Листая страшные страницы | страница 54
Что имел в виду незнакомец, повествуя не только об уничтожении престола Романовых, но и о слишком большой исторической волне?
Однако первоочередного ответа требует более важный вопрос. Почему незнакомец ничего не сказал о восстании 1825 года без участия Фигнера? Потому что оно было обречено на провал? Однако трагедия в том, что это не был провал только отдельных личностей.
Восстание декабристов, к сожалению, давно превратилось в романтическую сказку. Почти исключительно — в историю отдельных судеб. Судьба же самой России осталась за планом научных и художественных исследований. Восстание, тем не менее, принципиально сказалось на последующей нашей истории, причем повлияло в очень дурную сторону.

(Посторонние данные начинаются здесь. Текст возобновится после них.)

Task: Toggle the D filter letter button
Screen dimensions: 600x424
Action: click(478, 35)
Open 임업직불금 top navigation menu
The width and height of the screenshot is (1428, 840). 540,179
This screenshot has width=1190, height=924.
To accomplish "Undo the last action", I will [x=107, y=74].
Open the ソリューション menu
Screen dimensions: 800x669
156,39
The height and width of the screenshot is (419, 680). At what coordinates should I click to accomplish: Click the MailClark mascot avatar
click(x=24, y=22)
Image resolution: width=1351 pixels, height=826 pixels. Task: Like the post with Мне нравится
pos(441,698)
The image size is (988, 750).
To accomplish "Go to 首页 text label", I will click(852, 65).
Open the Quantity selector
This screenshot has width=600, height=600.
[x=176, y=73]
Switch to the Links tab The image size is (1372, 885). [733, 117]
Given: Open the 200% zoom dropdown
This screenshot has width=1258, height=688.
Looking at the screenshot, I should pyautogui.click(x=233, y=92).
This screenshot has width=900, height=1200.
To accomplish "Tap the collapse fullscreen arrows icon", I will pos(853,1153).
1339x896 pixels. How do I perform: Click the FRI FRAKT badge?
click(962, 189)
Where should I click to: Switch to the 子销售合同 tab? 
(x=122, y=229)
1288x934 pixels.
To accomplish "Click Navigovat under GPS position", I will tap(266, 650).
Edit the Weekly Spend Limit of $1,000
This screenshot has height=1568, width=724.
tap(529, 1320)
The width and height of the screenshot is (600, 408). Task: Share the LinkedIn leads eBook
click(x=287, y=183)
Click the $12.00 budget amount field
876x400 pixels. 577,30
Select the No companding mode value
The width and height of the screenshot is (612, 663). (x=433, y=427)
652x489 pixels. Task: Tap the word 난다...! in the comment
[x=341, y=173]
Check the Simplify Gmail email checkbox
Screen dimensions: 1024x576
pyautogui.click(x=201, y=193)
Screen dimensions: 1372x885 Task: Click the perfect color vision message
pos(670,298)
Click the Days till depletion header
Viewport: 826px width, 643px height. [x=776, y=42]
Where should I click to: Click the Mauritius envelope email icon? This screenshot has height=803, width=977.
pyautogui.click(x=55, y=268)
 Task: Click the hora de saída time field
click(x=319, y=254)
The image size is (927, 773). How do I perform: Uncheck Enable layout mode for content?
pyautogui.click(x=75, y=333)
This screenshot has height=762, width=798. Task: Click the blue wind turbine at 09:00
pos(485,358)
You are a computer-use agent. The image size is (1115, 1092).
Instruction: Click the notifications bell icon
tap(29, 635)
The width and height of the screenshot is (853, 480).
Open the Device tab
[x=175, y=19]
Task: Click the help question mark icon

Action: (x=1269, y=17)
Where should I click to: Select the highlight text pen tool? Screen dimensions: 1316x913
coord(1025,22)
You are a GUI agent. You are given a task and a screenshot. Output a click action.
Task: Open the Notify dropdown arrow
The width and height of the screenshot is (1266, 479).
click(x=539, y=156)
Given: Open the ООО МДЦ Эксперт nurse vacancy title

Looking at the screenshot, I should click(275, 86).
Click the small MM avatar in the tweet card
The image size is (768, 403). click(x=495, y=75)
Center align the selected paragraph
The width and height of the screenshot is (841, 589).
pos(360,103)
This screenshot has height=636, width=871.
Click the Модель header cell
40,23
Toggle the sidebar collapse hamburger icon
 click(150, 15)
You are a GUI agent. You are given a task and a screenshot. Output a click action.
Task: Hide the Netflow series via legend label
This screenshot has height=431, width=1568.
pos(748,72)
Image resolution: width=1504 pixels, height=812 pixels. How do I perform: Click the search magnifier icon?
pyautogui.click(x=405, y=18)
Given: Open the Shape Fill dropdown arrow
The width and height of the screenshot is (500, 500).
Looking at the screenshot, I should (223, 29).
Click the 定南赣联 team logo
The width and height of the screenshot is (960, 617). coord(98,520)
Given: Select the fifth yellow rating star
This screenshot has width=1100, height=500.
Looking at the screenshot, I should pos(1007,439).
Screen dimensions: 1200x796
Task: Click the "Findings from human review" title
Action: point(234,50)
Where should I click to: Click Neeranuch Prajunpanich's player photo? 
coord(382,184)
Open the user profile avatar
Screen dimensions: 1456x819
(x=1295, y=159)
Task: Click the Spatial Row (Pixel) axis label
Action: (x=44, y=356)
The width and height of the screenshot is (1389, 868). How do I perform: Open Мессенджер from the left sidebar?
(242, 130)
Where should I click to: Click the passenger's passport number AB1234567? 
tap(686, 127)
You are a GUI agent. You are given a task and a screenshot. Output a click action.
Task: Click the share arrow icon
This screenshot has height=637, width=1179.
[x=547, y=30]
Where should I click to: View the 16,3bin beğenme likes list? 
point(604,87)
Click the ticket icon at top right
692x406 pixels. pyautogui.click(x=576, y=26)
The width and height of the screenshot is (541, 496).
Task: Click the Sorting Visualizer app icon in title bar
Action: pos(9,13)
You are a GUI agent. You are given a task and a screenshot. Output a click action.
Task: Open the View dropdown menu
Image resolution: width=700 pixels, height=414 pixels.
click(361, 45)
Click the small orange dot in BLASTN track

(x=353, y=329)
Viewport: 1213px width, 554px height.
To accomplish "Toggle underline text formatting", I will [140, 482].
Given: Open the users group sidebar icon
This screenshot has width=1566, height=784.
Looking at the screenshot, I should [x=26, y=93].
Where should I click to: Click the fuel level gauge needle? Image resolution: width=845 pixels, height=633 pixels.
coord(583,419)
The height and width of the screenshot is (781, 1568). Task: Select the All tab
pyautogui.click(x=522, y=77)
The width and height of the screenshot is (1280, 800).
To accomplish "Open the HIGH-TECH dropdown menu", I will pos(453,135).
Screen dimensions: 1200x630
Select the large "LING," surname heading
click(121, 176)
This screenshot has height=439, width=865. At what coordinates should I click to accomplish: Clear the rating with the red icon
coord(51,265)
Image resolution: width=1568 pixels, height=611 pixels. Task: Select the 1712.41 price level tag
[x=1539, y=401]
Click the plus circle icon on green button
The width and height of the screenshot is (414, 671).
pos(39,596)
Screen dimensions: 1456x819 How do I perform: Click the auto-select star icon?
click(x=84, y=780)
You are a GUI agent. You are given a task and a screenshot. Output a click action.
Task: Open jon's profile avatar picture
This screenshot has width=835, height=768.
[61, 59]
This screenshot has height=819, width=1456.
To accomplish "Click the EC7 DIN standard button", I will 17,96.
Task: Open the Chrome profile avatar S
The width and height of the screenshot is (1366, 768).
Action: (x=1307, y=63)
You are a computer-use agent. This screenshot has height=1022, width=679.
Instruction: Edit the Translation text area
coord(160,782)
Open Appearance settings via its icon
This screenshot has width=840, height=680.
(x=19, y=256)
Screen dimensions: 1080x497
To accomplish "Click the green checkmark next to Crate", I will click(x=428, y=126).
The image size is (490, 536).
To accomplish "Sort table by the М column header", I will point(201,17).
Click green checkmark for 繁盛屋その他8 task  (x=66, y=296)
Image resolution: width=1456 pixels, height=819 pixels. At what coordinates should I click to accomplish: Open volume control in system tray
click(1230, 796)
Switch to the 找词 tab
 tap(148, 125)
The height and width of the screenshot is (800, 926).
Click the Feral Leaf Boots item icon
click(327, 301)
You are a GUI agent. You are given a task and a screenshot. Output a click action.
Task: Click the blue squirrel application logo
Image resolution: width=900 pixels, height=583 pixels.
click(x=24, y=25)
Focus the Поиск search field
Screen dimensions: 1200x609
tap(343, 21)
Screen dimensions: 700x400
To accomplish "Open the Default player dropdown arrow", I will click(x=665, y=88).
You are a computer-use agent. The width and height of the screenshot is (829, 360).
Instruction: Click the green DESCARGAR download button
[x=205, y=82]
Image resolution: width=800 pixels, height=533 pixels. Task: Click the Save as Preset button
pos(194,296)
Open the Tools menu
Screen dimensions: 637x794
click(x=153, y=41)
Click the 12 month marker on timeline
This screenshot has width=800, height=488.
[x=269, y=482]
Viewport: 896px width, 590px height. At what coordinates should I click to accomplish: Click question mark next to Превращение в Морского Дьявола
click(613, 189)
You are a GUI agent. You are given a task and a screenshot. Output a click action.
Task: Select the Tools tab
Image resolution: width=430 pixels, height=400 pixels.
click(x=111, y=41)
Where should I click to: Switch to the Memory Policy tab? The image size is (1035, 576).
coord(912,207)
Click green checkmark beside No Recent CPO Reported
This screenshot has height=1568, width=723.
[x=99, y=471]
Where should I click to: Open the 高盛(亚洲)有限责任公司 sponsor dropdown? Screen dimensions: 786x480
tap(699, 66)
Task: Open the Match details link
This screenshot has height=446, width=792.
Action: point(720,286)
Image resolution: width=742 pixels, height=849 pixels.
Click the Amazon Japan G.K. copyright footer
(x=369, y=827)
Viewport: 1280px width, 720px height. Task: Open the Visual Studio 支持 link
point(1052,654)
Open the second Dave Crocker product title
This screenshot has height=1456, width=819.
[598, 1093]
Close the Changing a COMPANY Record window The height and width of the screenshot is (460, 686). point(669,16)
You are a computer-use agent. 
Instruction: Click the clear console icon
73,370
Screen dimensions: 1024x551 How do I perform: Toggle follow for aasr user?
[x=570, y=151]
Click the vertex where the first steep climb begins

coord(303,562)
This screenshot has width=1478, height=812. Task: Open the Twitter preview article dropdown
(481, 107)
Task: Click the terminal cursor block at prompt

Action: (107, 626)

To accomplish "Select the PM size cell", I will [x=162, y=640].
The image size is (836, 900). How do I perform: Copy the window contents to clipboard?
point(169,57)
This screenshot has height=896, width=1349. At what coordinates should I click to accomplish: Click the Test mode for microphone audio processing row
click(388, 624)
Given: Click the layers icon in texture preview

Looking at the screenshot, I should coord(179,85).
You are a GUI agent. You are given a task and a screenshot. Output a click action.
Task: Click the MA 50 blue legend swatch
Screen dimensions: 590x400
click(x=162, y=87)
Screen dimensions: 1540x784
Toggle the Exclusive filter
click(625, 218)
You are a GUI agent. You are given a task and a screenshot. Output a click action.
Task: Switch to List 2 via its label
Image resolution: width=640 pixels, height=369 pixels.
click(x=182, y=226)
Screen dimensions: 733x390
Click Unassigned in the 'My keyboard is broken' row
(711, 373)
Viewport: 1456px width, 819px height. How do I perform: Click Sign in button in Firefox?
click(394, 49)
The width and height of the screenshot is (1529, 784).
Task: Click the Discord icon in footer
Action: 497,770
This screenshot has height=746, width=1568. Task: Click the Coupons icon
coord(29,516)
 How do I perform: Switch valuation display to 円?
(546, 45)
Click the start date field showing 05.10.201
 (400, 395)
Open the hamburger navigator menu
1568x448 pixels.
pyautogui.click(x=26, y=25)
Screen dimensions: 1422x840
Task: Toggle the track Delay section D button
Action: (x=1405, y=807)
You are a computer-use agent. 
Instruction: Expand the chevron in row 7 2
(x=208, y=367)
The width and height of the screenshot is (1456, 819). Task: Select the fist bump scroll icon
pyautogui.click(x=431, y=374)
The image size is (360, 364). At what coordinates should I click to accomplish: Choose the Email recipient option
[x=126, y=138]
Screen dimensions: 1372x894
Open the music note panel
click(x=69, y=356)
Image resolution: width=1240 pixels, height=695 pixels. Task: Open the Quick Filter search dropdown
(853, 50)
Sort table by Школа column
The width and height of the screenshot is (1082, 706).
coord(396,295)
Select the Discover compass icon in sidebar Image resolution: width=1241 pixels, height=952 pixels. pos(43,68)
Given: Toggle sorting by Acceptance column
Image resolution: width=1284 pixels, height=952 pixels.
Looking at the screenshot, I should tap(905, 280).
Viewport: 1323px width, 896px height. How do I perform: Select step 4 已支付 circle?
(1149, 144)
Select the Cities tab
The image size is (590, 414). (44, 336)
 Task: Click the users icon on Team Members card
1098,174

Во всех школьных программах при изучении пушкинского Онегина говорится, что сей малоинтересный человек стал таковым в социальном вакууме своего времени, так как лучшие представители общества находились в Сибири или были очень сильно происшедшим напуганы. Правильно. Только дело тут не в Онегине, а в том, что волконские, муравьевы, пестели, трубецкие и прочая высокородная и очень образованная публика к сороковым годам прошлого века могла бы сидеть не в Сибири, а в Государственном совете при императоре Николае I. Тогда бы не пришлось последнему произносить знаменитую фразу: «Я первый крепостник России». Ведь произнесена она была не просто так. В 1842 году Николай вместе с графом Дмитрием Киселевым, тайно подготовив, неожиданно вынес на обсуждение Государственного совета чрезвычайно прогрессивный проект освобождения крепостных крестьян. Освобождения с землей. Проект предусматривал переход к крестьянам производственных угодий с последующим их выкупом в течение двадцати лет. Величина выкупа равнялась двадцатилетнему капитализированному доходу от переданной земли. Другими словами, крестьянин (будучи уже свободным) продолжал в течение двадцати лет отдавать оброк барину как и раньше, но трудился бы уже не ради бесконечной чужой паразитической жизни, а ради своей и своих потомков, получавших землю в окончательную собственность. Понятно, что стимулы такого нового труда были бы очень мощными. Немалый процент крестьян расплатился бы многими годами раньше. И, что очень важно, уже с первого года такой реформы крестьяне относились бы к земле как к собственной, интенсифицируя земледелие, овладевая навыками сбыта товарной продукции через собственную сельскую кооперацию, и т. п.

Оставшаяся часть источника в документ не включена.